There appears to be little chance of saving the group now, after a Russian court-appointed administrator told a creditors meeting last week that Yukos should be declared bankrupt.
The company's heyday came under founder Mikhail Khodorkovsky, once Russia's richest man, who is now serving an eight-year prison sentence for financial crimes in a Siberian prison camp.
Yukos became so powerful from the late 1990s that it virtually ruled swathes of western Siberia and was planning to build its own oil pipeline to China.

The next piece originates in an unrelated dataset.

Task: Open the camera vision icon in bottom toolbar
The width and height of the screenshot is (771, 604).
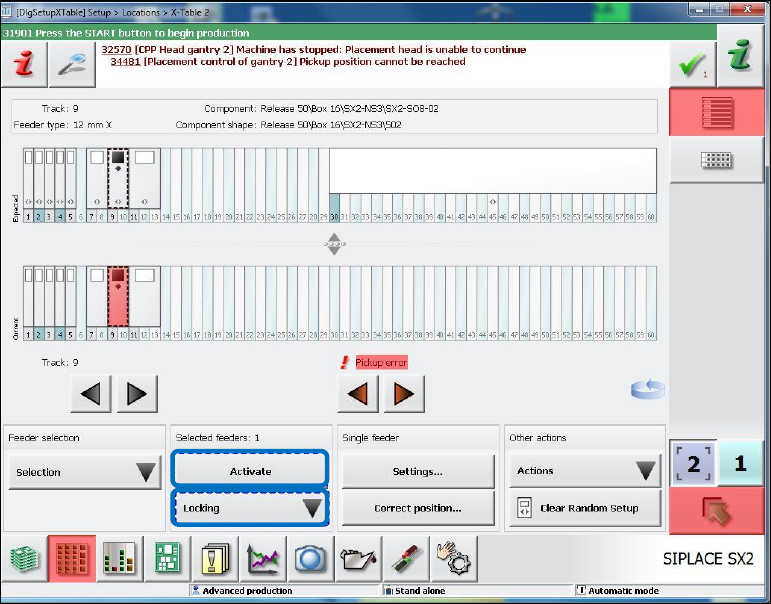Action: 311,560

Khodorkovsky was a darling of Western business elites.
Then in 2003, Yukos was hit with massive back tax bills and a vast judicial inquiry seen by critics as a Kremlin-orchestrated campaign to wrest back state control of key energy assets and neutralize Khodorkovsky as a potential political opponent.
Last week, administrator Eduard Rebgun told creditors that Yukos debts were higher than the company's assets and that Yukos should therefore be declared bankrupt.
DISAGREEMENT
The creditors, mainly made up of Russia's federal tax service, voted against a rescue plan put forward by Yukos management and backed putting the company into receivership.
Ahead of the creditors meeting, Steven Theede, who had been in charge of the group after Khdorkovsky's arrest in 2003, resigned, slamming the bankruptcy procedure as a "farce."
Rebgun says Yukos has debts of US$18.3 billion and assets worth only US$17.7 billion.
But Yukos managers dispute the figures and say the company is solvent.
Independent analysts have estimated the worth of Yukos assets at around US$30 billion and point out that the company continues to extract around half a million barrels of oil per day amid record-high world market prices.
In 2004, Yukos' main production facility, Yuganskneftegaz, was sold off for US$9.4 billion -- a price that was far lower than its value as estimated by international experts.
Through an opaque financial transaction, the facility ended up in the hands of state-owned Rosneft -- which has risen to become the country's second-largest oil company largely thanks to the boost it received from Yuganskneftegaz.
The ruling by Moscow's commercial court tomorrow will likely confirm the bankruptcy and appoint an administrator who would take charge of the receivership process and the sale of assets, which could last a year.
LAST-MINUTE RESCUE?
The head of Yukos' board of directors, Viktor Gerashchenko, a savvy former central bank governor, has said a mysterious buyer could step in and buy the firm's debt from tax authorities.
"An investor has appeared who has money and who is ready to buy the debt to tax authorities," Gerashchenko said, triggering media speculation on who the knight in shining armour could be.
But Tim Osborne, financial director of GML, which is Yukos' main shareholder and is linked to Khodorkovsky, has played down hopes of a last-minute rescue, saying he was not in negotiations with anyone.
Yukos management also rejected a deal with state-controlled gas giant Gazprom, which is eyeing Yukos' 20 percent stake in Gazprom Neft, formerly called Sibneft, and hopes to buy it back on the cheap in an asset sale.
Rosneft, which has just completed a record-breaking listing on the London and Moscow stock exchanges, has already said it is interested in getting hold of the Yukos refineries.